“KASIHILAH MUSUHMU!”: Renungan, Sabtu 4 Maret 2023

0
1422

Hari Biasa Pekan I Prapaskah

Ul. 26:16-19; Mzm. 119:1-2, 4-5, 7-8; Mat. 5:43-48.

Mengasihi musuh dan mendoakan orang yang menganiaya kita adalah dua hal yang berlawanan dengan kehendak manusiawi kita dan tidak mudah dilakukan. Ketika orang mencoba untuk mencelakakan, menghina, menindas dan menganiaya kita, pasti perasaan yang akan muncul adalah marah, benci, dendam, jengkel, hingga menganggapnya sebagai musuh.
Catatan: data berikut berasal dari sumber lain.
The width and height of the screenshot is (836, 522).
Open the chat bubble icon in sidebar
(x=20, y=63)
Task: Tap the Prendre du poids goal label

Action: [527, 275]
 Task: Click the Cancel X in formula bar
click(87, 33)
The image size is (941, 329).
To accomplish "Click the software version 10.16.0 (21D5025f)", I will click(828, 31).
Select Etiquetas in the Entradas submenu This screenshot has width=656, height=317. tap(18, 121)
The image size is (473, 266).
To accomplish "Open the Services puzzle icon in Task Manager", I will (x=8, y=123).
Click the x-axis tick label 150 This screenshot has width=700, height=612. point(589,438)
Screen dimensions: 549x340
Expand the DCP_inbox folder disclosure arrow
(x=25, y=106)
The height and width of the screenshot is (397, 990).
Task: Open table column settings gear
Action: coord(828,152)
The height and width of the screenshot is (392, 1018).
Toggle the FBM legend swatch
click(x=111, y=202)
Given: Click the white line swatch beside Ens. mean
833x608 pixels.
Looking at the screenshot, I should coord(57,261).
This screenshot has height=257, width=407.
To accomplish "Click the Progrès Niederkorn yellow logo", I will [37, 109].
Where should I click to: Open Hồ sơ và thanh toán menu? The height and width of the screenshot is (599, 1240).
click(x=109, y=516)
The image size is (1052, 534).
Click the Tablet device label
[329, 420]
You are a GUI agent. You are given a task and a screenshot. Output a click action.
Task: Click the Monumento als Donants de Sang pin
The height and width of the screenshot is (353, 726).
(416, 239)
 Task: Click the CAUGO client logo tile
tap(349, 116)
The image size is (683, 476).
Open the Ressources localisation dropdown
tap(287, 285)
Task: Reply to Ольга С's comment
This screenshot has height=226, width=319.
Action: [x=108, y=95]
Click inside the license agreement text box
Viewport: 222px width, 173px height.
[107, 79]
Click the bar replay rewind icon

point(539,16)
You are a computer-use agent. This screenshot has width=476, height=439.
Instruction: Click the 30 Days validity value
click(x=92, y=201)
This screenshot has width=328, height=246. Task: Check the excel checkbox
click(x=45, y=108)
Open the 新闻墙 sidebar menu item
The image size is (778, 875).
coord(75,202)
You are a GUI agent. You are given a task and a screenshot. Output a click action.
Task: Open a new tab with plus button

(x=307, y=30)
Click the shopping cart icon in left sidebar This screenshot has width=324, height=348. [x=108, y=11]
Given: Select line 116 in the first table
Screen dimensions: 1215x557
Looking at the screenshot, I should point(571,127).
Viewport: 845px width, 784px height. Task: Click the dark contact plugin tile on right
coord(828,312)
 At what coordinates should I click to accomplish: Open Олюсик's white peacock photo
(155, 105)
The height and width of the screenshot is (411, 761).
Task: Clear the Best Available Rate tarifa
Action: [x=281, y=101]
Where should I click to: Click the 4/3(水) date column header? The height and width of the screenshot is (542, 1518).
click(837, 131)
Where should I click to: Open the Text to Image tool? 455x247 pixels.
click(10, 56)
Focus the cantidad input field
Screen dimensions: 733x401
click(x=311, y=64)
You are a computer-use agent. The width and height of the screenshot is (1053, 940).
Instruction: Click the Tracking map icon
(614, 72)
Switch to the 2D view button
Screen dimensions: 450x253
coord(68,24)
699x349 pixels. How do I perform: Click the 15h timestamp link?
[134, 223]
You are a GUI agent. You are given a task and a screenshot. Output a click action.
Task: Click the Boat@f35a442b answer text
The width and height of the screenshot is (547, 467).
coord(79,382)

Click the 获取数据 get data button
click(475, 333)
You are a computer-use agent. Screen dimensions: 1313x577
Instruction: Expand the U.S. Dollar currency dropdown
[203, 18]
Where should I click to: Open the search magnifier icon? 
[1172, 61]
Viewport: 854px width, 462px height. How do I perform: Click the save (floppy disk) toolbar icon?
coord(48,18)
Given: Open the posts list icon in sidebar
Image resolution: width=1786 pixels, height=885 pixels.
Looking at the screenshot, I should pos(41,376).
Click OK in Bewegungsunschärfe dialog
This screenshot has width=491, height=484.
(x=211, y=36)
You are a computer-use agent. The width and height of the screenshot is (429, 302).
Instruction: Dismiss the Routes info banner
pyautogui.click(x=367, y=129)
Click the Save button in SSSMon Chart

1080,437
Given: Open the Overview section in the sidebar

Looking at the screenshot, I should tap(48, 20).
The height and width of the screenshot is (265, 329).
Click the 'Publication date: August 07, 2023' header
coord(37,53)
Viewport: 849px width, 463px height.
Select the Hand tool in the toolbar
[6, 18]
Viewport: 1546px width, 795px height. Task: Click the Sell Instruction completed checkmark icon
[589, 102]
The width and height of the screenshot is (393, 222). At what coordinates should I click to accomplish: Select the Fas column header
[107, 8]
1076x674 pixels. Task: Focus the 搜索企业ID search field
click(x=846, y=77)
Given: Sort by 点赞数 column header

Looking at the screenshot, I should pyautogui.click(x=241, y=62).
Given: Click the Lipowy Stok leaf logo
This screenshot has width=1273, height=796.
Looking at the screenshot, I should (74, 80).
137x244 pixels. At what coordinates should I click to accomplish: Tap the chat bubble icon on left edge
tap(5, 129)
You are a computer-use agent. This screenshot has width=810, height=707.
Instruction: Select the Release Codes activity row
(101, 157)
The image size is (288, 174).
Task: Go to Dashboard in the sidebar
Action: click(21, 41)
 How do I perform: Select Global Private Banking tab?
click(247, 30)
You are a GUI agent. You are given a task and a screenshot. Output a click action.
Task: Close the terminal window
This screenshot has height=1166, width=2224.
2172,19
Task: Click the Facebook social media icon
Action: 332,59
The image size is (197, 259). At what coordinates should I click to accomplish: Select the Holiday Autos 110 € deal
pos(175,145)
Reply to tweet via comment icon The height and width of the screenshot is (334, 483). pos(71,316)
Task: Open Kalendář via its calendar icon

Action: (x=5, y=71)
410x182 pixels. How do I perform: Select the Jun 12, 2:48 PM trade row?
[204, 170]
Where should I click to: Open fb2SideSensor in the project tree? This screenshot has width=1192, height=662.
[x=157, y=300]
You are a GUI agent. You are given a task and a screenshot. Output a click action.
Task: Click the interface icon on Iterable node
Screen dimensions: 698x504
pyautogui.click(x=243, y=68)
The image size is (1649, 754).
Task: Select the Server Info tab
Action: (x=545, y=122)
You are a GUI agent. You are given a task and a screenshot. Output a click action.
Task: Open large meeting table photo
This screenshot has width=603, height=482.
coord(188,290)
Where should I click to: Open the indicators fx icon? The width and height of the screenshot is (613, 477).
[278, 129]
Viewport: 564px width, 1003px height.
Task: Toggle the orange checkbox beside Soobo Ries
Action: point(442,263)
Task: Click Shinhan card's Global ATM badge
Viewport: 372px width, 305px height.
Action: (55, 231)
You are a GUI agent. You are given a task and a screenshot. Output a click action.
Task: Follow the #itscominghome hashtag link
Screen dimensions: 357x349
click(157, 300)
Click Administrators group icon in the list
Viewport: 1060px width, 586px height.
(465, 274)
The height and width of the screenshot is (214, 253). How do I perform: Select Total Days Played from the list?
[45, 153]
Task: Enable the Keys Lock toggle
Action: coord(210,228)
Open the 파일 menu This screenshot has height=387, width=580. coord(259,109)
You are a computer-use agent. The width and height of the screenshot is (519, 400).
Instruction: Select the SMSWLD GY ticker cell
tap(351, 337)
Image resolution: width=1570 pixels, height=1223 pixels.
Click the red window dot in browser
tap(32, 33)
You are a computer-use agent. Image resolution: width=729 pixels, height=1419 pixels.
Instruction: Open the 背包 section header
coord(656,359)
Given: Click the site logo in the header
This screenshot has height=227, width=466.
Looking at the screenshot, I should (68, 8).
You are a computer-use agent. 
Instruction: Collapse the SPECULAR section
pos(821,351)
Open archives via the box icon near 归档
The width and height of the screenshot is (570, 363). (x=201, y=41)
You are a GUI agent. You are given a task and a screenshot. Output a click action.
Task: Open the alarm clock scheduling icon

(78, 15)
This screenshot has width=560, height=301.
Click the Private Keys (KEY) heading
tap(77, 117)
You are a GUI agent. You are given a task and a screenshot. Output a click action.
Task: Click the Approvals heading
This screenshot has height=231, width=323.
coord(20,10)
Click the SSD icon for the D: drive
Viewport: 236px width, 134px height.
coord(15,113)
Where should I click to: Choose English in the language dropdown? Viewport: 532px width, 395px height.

Pasti yang akan terlintas di pikiran kita adalah,“saya tidak akan pernah memaafkan orang itu!”.

Dalam bacaan injil hari ini, Yesus menegaskan kepada kita tentang contoh kasih yang luar biasa dan tanpa batas. Bentuk perintah itu diwujudnyatakan dalam tindakan mengasihi dan mendoakan orang-orang yang berbuat salah terhadap kita. Yesus mengajak kita untuk berani mengasihi mereka yang telah menjatuhkan dan menganiaya kita. Sebab, jika hanya berbuat kasih terhadap mereka yang mengasihi kita, apakah lebihnya perbuatan kita dengan seorang pemungut cukai atau seorang pendosa?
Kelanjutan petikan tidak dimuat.